§ What you need to do
Repeat the passage from the post on scaling word for word, starting at "A GAE application" and ending at "number of applications.".

§ Source passage
BEGIN

Deciphering
Glyph
( )
This Word, "Scaling"

Mon 30 June 2008

You keep using that word.  I do not think it means what you think it means.
        — Inigo Montoya
It seems that everyone on the blogosphere, including Divmod, is talking about "scaling" these days.  I'd like to talk a bit about what we mean ­— and by "we" I mean both the Twisted community and Divmod, Inc., — when we talk about "scaling".

First, some background.

Google Versus Rails

Everyone knows that Scaling is a Good Thing.  It's bad that Rails "doesn't scale" — see Twitter.  It's good that the Google App Engine scales — see... well, Google.  These facts are practically received wisdom in the recent web 2.0 interblag.  The common definition of "scaling" which applies to these systems is the "ability to handle growing amounts of work in a graceful manner".

And yet (for all that I'd like to rag on Twitter), Twitter serves hojillions of users umptillions of bytes every month, and (despite significant growing pains) continues to grow.  So in what sense does it "not scale"?  While that's going on, Google App Engine has some pretty draconian restrictions on how much an application can actually do.  So it remains to be seen whether GAE will actually scale, and right now you're not even allowed to scale it.  Why, exactly, do we say that one system "scales" and the other doesn't, when the actual data available now says pretty much the opposite?

A GAE application may not scale today, but when Our Benefactors over at the big "G" see fit to turn on the juice, you won't have to re-write a single line of your code.  It will all magically scale out to their demonstrably amazing pile of computers — assuming you haven't done anything particularly dumb in your own code.  All you have to do is throw money at the problem.  Well, actually, you throw the money at Google and they will take the problem away for you, and you will never see it again.  It accomplishes this by providing you with an API for accessing your data, and forbidding most things that would cause your application to start depending on local state.  These restrictions are surprisingly strict if you are trying to write an application that does things other than display web pages and store data, but that functionality does cover a huge number of applications.

Rails, on the other hand, does not provide facilities for scaling.  For one thing, it doesn't provide you with a concurrency model.  Rails itself is not thread safe, nor does it allow any multiplexing of input and ouptut, so you can't share state between multiple HTTP connections.  Yet, Rails encourages you to use "normal" ruby data structures, not inter-process-communication-friendly data structures, to enforce model constraints and do other interesting things.  It's easily to add logic to your rails application which is not amenable to splitting over multiple processes, and it's hard to make sure you haven't accidentally done so.  When you use the only concurrency model it really supports, i.e. locking and using transactions via the database, Rails strongly encourages you to consider your database connection global, so "sharding" your database requires significant reconsiderations of your application logic.

END

§ Raw data
BEGIN

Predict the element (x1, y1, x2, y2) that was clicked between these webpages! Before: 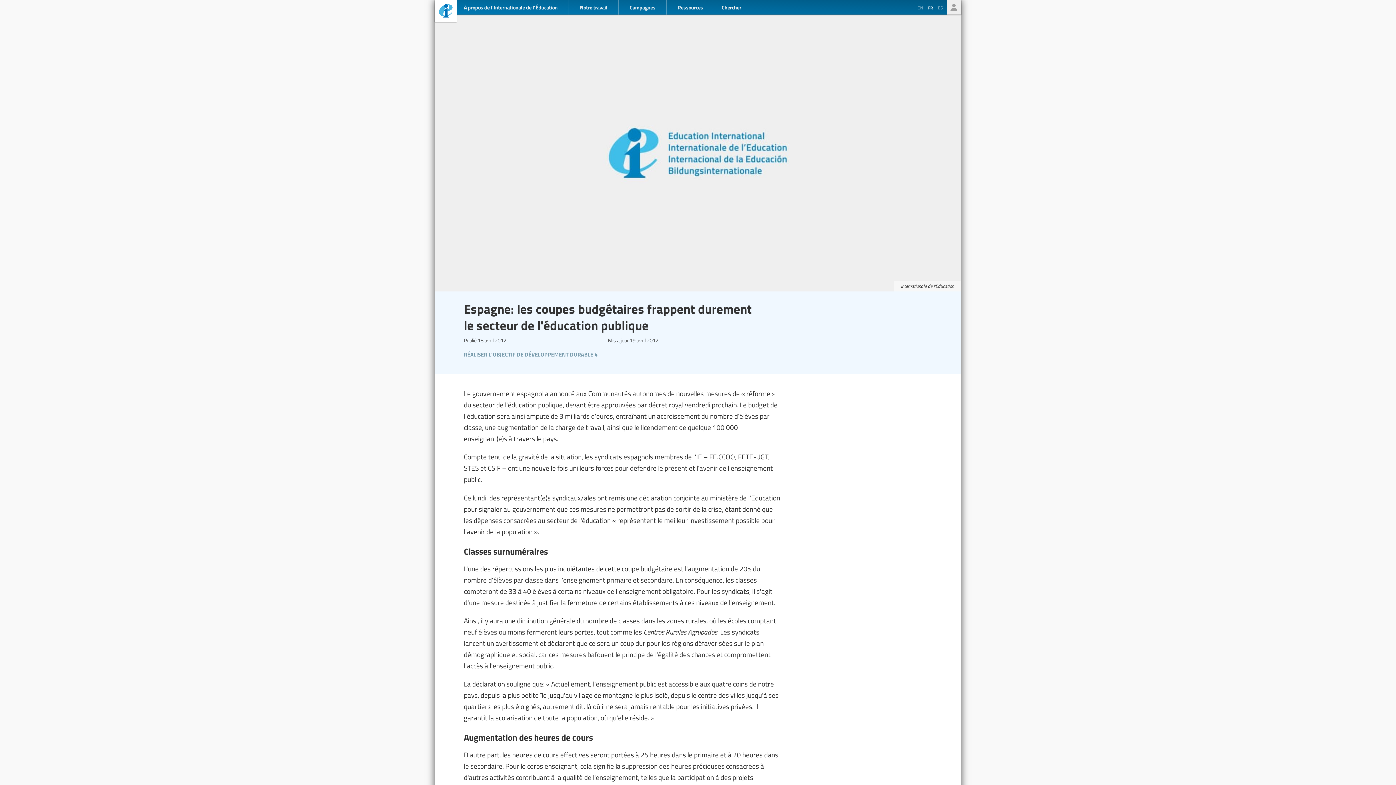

END

§ Final result
A GAE application may not scale today, but when Our Benefactors over at the big "G" see fit to turn on the juice, you won't have to re-write a single line of your code.  It will all magically scale out to their demonstrably amazing pile of computers — assuming you haven't done anything particularly dumb in your own code.  All you have to do is throw money at the problem.  Well, actually, you throw the money at Google and they will take the problem away for you, and you will never see it again.  It accomplishes this by providing you with an API for accessing your data, and forbidding most things that would cause your application to start depending on local state.  These restrictions are surprisingly strict if you are trying to write an application that does things other than display web pages and store data, but that functionality does cover a huge number of applications.